Show HN: I made a minimalist tool to automate approval workflow via Google Forms - TommyL128
https://performflow.com/
======
TommyL128
Hey, creator here. I'm used to be a developer and now I have a small store in
Shopify. Doing ecommerce is fun, yet managing purchasing workflow was
frustrating.

I had searched the solution and there was a tool named Kissflow that could
help me but it was costly and for bigger team. That's why I decided to build a
minimalist tool myself and I chosed Apps Script, a free script from Google to
build a Google Forms addon. (Google Forms is simple & easy-to-use and I always
have entrepreneurial mindset so I planned to upload to Gsuite Marketplace to
have external users too)

Then, Firebase is for database due to its realtime feature, low cost, and
generous free quota. Also, I used Google Cloud Functions to handle small tasks
(backup, utilities,...) and things that Apps Script can't do.
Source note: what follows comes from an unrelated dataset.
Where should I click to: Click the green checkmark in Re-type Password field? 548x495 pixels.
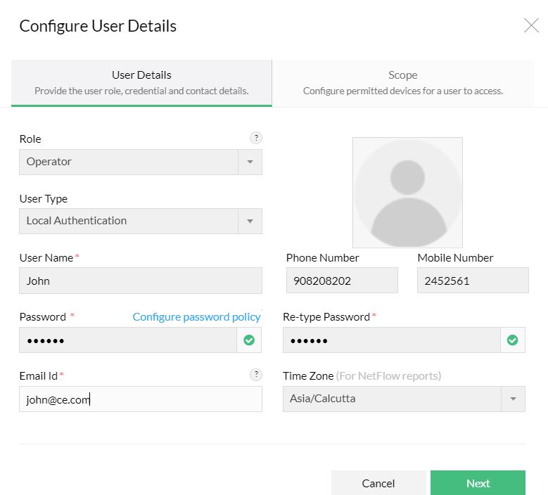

The final result is PerformFlow, an add-on that can automate approval workflow
via Google Forms. It was uploaded to Gsuite Marketplace and till now, it has
some users. Thanks to the good response from users, I updated a new feature to
generate & send PDF based on the feedbacks.

It's just a simple tool that utilizes Google Forms so I'd love to have your
comment & ask me if there is any question!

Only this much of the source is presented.